Timelines are short, p(doom) is high: a global stop to frontier AI development until x-safety consensus is our only reasonable hope

The people arguing against stopping (or pausing) either have long timelines or low p(doom).

The tl;dr is the title. Below I try to provide a succinct summary of why I think this is the case (read just the headings on the left for a shorter summary).

Timelines are short

The time until we reach superhuman AI is short.

“While superintelligence seems far off now, we believe it could arrive this decade.”OpenAI

GPT-4

Artificial General Intelligence (AGI) is now in its ascendency. GPT-4 is already ~human-level at language and image recognition, and is showing sparks of AGI. This was surprising to most, and led to many people reducing their AI timelines.

GPT-4’s university exam [OpenAI, 2023].

Massive investment

Following GPT-4, the race to superhuman AI has become frantic. Google DeepMind has heavily invested in a competitor (Gemini), and Amazon has recently invested $4B into Anthropic, following the success of its Claude models. We now have 7 of the world’s 10 largest companies heavily investing into frontier AI[1]. Inflection and xAI have also entered the race.

Scaling continues unabated

It’s looking highly likely that the current paradigm of AI architecture (Foundation models), basically just scales all the way to AGI. There is little evidence to suggest otherwise. Thus it’s likely that all that is required to get AGI is throwing more money (compute and data) at it. This is ready happening to the point where AGI is likely “in the post” already, with a delivery time of 2-5 years[2].

Graph adapted[3] from Extrapolating performance in language modeling benchmarks [Owen, 2023]. An MMLU score of 90% represents human expert level across many (57) subjects.

General cognition

Foundation model AIs are “General Cognition Engines[4]. Large multimodal models – text-, image-, audio-, video-, VR/​games-, robotics[5]-manipulation by a single AI – will arrive very soon and will be ~human-level at many things: physical as well as mental tasks; blue collar jobs[6] in addition to white collar jobs.

Takeoff to Artificial Superintelligence (ASI)

Regardless of whether an AI might be considered AGI (or TAI) or superhuman AI, what’s salient from an extinction risk (x-risk) perspective is whether it is able to speed up AI research. Once an AI becomes as good at AI engineering as a top AI engineer (reaches the “Ilya Threshold”), then it can be used to rapidly speed up further AI development. Or, an AI that is highly capable at STEM could pose an x-risk as is—a “teleport” to x-risk as opposed to a “foom”. Worrying developments pushing in these directions include larger context windows, plugins, planners and early attempts at recursive self-improvement.

There are no bottlenecks

Compute: Following Epoch, it looks like there is currently a 10.5x[7] growth of effective training FLOP every year. So if we were at 1E25 FLOP in 2022 (GPT-4), then that is 1E28 effective FLOP in 2025 and 1E31 in 2028. And 1E28-1E31 is probably AGI (near perfect performance on human-level tasks)[8].

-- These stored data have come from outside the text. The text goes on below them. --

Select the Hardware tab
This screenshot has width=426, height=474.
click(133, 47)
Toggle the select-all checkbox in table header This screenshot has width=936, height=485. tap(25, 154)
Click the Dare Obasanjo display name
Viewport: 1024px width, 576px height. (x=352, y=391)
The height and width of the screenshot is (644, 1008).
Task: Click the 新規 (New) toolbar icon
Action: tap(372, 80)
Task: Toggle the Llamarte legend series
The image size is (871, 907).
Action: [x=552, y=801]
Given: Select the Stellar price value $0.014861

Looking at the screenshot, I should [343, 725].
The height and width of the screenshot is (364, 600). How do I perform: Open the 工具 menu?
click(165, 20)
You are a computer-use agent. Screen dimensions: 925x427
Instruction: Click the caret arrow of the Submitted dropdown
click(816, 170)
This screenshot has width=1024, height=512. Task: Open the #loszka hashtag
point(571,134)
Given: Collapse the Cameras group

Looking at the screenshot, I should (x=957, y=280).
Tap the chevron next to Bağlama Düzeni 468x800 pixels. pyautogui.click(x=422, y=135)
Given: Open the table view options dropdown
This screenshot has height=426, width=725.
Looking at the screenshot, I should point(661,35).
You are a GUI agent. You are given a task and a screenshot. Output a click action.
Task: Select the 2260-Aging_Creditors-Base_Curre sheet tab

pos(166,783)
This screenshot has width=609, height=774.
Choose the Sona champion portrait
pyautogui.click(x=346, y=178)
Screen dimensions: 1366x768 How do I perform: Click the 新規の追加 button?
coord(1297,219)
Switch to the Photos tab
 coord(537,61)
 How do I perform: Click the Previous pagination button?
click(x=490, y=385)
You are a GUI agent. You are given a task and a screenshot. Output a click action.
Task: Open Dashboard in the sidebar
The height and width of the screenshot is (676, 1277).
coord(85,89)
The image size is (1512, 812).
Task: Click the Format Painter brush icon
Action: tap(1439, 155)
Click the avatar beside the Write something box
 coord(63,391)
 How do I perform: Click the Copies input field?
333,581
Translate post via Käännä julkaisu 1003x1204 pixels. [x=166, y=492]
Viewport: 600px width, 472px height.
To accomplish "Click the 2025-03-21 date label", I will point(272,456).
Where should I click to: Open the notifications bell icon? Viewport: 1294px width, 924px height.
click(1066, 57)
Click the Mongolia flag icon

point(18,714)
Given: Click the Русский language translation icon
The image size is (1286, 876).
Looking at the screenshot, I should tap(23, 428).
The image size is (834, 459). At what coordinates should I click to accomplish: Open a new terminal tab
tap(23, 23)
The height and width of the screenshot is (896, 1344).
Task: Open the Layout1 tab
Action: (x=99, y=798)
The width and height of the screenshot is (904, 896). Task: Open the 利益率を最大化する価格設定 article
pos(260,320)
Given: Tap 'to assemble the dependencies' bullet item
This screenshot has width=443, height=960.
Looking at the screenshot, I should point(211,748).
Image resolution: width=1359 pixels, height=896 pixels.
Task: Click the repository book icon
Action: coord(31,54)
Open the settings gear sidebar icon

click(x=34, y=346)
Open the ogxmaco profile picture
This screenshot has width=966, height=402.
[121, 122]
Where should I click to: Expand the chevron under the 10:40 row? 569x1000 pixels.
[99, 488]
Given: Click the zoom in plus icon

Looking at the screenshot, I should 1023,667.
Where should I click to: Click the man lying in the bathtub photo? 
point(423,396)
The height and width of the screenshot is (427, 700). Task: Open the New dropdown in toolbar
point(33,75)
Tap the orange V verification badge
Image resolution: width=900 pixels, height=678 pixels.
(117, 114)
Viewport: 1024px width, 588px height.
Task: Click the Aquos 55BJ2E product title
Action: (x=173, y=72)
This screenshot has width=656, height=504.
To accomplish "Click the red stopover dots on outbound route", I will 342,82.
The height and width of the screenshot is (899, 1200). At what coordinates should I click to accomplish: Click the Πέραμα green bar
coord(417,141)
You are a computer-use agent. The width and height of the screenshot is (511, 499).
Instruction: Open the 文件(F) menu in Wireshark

This isn’t just a theoretical projection: Inflection are claiming to be on for having 100x GPT-4 (2E27 FLOP) in 18 months[9]. Google may well have a Zettaflop (1E21) cluster by 2025; 4 months of runtime (1E7s) gives 1E28 FLOP[10]. It’s plausible that an actor spending $10B on compute now could get a 1E28 FLOP model in months.

Projection of training FLOP for frontier AI over the next 4 years (see the above two paragraphs for a detailed explanation).

Data: There are billions of high-res video cameras (phones), and sensors in the world. There is YouTube (owned by Google). There is a fast-growing synthetic data industry[11]. For specific tasks that require a high skill level, there is training data provided by narrow AI specialised in the skill. Regarding the need for active learning for AGI, see DeepMind’s Adaptive Agent and the Voyager “lifelong learning” Minecraft agent, significant steps in this direction. Also, humans reach human level performance with a fraction of the data used by current models, so we know this is possible.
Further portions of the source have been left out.